VQR is a highly general approach, as it allows for assumption-free estimation of the conditional vector quantile function, which is a fundamental quantity that fully represents the distribuion of $\mathbf{Y}|\mathbf{X}$. Thus, VQR is applicable for any statistical inference task, i.e., it can be used to estimate any quantity corresponding to a distribution.

Below is an illustration of vector quantiles of a $d=2$-dimensional star-shaped distribution, where $T=50$ quantile levels were estimated in each dimension.

Data is sampled uniformly from a 2d star-shaped region (middle, gray dots).
Vector quantiles are overlaid on their data distribution (middle, colored dots).
The vector quantile function (VQF) $Q_{\mathbf{Y}}: [0,1]^d \mapsto \mathbb{R}^d$ is a mapping, which satisfies:
- Strong representation: $\mathbf{Y}=Q_{\mathbf{Y}}(\mathbf{U})$ where $\mathbf{U}\sim\mathbb{U}[0,1]^d$.
- Co-monotonicity: $(Q_{\mathbf{Y}}(\boldsymbol{u})-Q_{\mathbf{Y}}(\boldsymbol{u}'))^{\top}(\boldsymbol{u}-\boldsymbol{u}')\geq 0$.
Different colors correspond to $\alpha$-contours, each containing $100\cdot(1-2\alpha)^d$ percent of the data, a generalization of confidence intervals for vector-valued variables.
- For example, for $\alpha=0.02$, roughly 92% of the data is contained within the contour.
- The shape of the distribution is correctly modelled, without any distributional assuptions.
For $Q_{\mathbf{Y}}(\boldsymbol{u})=[Q_1(\boldsymbol{u}),Q_2(\boldsymbol{u})]^{\top}$ and $\boldsymbol{u}=(u_1,u_2)$, the components $Q_1, Q_2$ of the VQF are depicted as surfaces (left, right) with the corresponding vector quantiles overlaid.
- On $Q_1$, increasing $u_1$ for a fixed $u_2$ produces a monotonically increasing curve.
- This corresponds to a quantile function for $\text{Y}_1$ given that $\text{Y}_2$ is at a value corresponding to its $u_2$-th quantile (and vice versa for $Q_2$).

Results and Comparisons

Non-linear VQR

Nonlinear VQR (NL-VQR) outperformes linear VQR and Conditional VAE (C-VAE)⁴ on challenging distribution estimation tasks.

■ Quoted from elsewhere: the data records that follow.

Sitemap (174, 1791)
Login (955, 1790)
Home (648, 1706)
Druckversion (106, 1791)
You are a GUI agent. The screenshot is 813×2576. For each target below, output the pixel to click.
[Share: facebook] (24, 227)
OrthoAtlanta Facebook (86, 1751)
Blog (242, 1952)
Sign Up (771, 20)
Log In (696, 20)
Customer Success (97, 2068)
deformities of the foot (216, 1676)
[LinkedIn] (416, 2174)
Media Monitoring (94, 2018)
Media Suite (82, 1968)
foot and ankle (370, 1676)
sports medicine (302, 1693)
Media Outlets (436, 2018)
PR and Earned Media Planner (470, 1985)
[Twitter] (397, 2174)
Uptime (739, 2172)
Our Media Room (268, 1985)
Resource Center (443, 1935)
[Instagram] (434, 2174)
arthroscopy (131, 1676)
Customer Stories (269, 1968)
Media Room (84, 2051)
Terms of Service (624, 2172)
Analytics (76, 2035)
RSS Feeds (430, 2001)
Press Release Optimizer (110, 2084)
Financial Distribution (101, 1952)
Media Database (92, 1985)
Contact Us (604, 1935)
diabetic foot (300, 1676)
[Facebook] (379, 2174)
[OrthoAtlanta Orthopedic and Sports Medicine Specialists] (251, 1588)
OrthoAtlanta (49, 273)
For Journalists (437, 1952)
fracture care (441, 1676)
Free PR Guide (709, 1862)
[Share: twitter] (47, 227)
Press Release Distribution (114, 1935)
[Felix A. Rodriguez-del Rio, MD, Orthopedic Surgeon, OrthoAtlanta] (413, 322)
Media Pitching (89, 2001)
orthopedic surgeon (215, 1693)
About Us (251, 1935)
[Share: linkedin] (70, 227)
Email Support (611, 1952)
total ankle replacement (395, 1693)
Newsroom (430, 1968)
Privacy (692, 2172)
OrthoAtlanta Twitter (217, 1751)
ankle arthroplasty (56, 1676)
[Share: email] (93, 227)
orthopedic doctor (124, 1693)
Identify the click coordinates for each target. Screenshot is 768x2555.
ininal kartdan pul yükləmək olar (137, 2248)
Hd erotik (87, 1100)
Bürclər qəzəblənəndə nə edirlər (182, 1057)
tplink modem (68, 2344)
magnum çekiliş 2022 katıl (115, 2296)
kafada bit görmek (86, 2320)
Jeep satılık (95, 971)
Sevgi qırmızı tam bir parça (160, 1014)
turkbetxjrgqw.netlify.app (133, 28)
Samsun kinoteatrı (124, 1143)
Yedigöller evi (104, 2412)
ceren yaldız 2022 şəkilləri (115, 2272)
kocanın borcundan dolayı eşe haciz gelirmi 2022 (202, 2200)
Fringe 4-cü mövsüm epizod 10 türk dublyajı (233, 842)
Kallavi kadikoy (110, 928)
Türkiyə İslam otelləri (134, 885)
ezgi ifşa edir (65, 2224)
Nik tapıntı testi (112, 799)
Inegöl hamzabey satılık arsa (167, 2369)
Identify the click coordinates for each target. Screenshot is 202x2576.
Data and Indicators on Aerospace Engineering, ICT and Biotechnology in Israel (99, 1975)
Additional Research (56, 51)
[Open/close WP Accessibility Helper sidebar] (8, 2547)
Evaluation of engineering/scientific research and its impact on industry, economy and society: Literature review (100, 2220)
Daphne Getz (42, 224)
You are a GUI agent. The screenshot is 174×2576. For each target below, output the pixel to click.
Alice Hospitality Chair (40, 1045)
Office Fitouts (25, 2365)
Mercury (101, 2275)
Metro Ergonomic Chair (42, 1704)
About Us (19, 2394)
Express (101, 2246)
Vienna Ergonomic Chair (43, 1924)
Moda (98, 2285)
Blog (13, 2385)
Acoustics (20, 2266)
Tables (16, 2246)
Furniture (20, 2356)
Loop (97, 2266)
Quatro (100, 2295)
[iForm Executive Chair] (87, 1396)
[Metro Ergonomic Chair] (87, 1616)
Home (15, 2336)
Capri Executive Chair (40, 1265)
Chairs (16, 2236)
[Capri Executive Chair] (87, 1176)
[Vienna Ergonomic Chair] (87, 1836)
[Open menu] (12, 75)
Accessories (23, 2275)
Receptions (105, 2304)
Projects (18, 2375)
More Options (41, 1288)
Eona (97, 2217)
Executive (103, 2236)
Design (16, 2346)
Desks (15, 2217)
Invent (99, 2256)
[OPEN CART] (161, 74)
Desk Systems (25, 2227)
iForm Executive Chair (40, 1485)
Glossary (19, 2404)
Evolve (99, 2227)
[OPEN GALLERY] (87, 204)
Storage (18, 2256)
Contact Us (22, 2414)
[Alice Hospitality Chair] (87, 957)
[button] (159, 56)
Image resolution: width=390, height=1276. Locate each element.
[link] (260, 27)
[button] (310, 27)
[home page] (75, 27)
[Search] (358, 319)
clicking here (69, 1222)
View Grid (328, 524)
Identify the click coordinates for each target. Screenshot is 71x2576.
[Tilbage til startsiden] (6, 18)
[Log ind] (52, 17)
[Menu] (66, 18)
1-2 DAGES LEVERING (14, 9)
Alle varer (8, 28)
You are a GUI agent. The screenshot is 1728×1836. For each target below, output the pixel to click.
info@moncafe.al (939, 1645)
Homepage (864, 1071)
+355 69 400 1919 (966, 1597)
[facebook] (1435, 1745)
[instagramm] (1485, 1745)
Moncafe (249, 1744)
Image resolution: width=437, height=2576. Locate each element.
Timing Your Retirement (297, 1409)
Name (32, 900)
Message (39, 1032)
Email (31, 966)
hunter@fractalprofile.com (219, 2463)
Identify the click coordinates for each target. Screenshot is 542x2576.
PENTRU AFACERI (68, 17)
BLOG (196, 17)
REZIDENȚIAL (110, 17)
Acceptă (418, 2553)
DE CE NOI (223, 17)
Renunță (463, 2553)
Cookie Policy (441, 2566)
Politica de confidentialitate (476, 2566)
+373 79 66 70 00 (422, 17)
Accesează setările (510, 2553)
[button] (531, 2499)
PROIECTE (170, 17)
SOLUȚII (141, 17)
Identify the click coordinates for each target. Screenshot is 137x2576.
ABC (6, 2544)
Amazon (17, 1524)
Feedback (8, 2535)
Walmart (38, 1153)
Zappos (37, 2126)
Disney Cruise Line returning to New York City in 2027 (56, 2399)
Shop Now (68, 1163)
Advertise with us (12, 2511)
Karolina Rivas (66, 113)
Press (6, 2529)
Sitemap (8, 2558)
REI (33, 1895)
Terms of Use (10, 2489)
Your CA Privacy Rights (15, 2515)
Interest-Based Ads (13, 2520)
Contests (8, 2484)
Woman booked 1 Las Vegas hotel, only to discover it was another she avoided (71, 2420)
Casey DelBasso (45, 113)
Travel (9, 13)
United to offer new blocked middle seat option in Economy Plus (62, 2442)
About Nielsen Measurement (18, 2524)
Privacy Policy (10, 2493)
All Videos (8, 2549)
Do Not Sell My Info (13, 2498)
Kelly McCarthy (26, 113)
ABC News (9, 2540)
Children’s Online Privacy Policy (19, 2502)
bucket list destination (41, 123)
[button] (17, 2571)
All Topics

The metric shown is KDE-L1 distribution distance (lower is better). Comparisons on two synthetic datasets are shown belows.

Conditional banana: In this dataset both the mean of the distribution and its shape change as a nonlinear function of the covariates $\text{X}$.

Rotating stars: Features a nonlinear relationship between the covariates and the quantile function (a rotation matrix), where the conditional mean remains the same for any $\text{X}$, while only the tails (“lowest” and “highest”) quantiles change.

Non-linear Scalar QR

The Nonlinear VQR implementation in this package can be used for performing scalar, i.e. $d=1$, quantile regression. It is very fast since it estimates all $T$ quantile levels simultaneously.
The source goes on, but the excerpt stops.